President accuses bloc of "interfering" over visit of Sudanese leader to Istanbul.

    The International Criminal Court issued a warrant for al-Bashir's arrest in March [EPA]

    No complaints   

    Ahmet Davutoglu, Turkey's foreign minister who is visiting Paris, said that al-Bashir would not be excluded as a delegate to the economic summit of the OIC, which groups 57 Muslim nations.

    "We must approach the situation in the correct light," he said.

    "It's not an invitation from Turkey, which is hosting an international meeting, and invitations are issued by the OIC."

    Davutoglu said he had received no complaints about al-Bashir's plans during his trip to the French capital, where he met Bernard Kouchner, his French counterpart.

    The International Criminal Court (ICC) issued a warrant for al-Bashir's arrest in March.

    The warrant, the court's first against a sitting head of state, is for war crimes and crimes against humanity during the conflict in Sudan's Darfur region.

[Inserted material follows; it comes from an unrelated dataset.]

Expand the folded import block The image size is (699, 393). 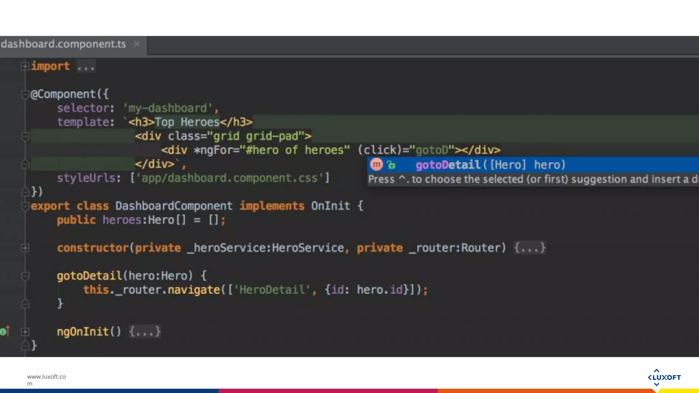25,66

    Turkey has not signed the Rome Statute which set up the ICC and has said previously the warrant could hurt moves to end the conflict in Darfur, where the UN estimates that up to 300,000 people have died since 2003.

    Al-Bashir stayed away from a conference last month in Nigeria, which has signed the ICC treaty, after rights groups urged the Nigerian government to arrest him if he turned up.

    'Heinous abuses'

    Human Rights Watch also called on Turkey on Friday to either bar al-Bashir or arrest him when he sets foot in Istanbul.

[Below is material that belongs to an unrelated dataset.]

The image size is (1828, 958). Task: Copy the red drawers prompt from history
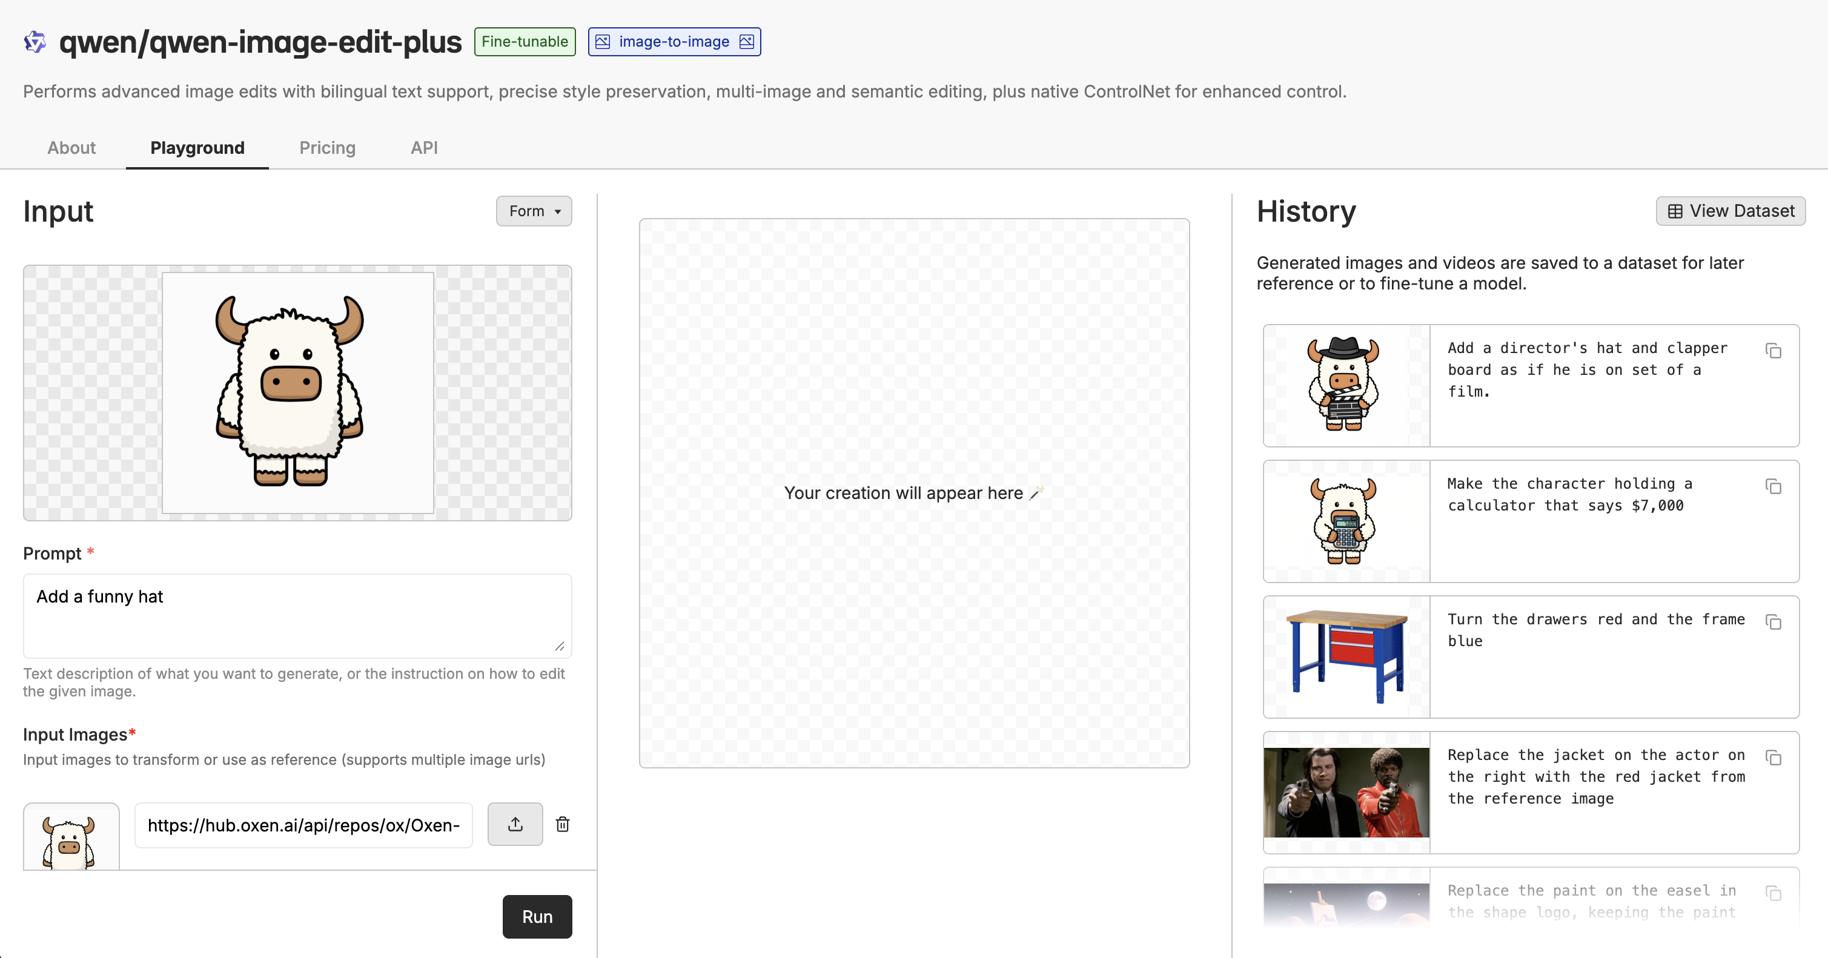pyautogui.click(x=1774, y=622)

    "Turkey's international image will plummet if it welcomes a man wanted to answer for some of the most heinous abuses against civilians in the world today," said Elise Keppler, a senior counsel in the group's international justice programme.

    The EU expects Ankara to align itself to the bloc's foreign policy as part of its accession process and has made demands for Turkey to sign the ICC treaty.

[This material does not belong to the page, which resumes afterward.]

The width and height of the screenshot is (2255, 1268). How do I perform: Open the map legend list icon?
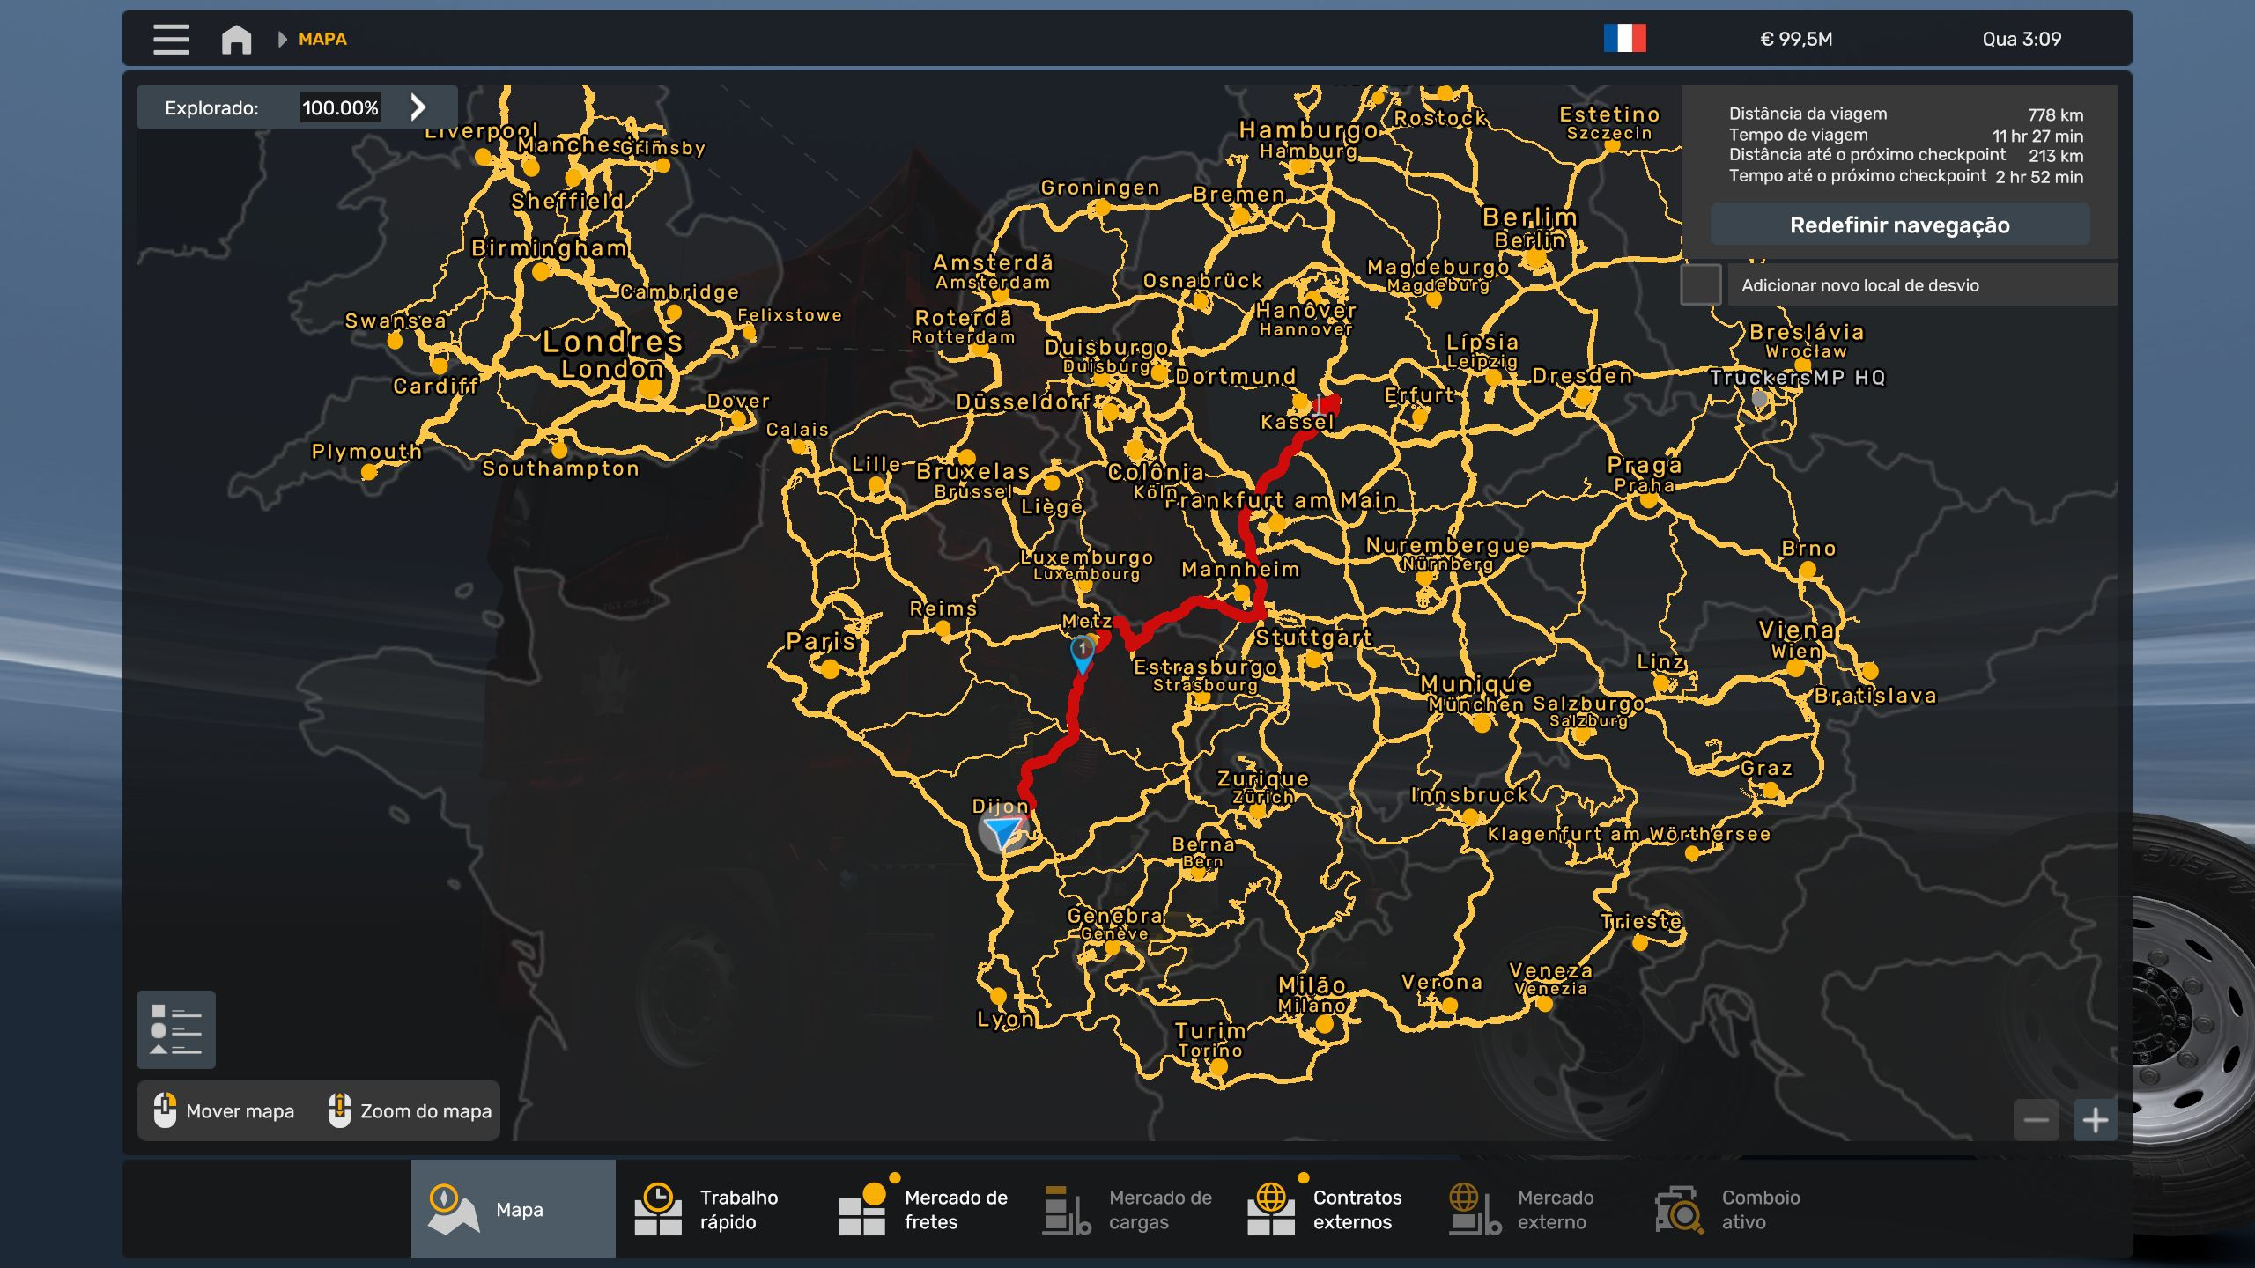[176, 1029]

    Ankara's efforts to build closer ties in the Muslim world, including countries such as Iran, Sudan and Syria, that are at odds with the West, have led some analysts to conclude that Turkey, a Nato member, is turning towards the East.

    Recep Tayyip Erdogan, the Turkish prime minister, brushed aside the view earlier this week, saying that Turkey remains "anchored" to Europe while seeking equally closer ties with the Muslim world.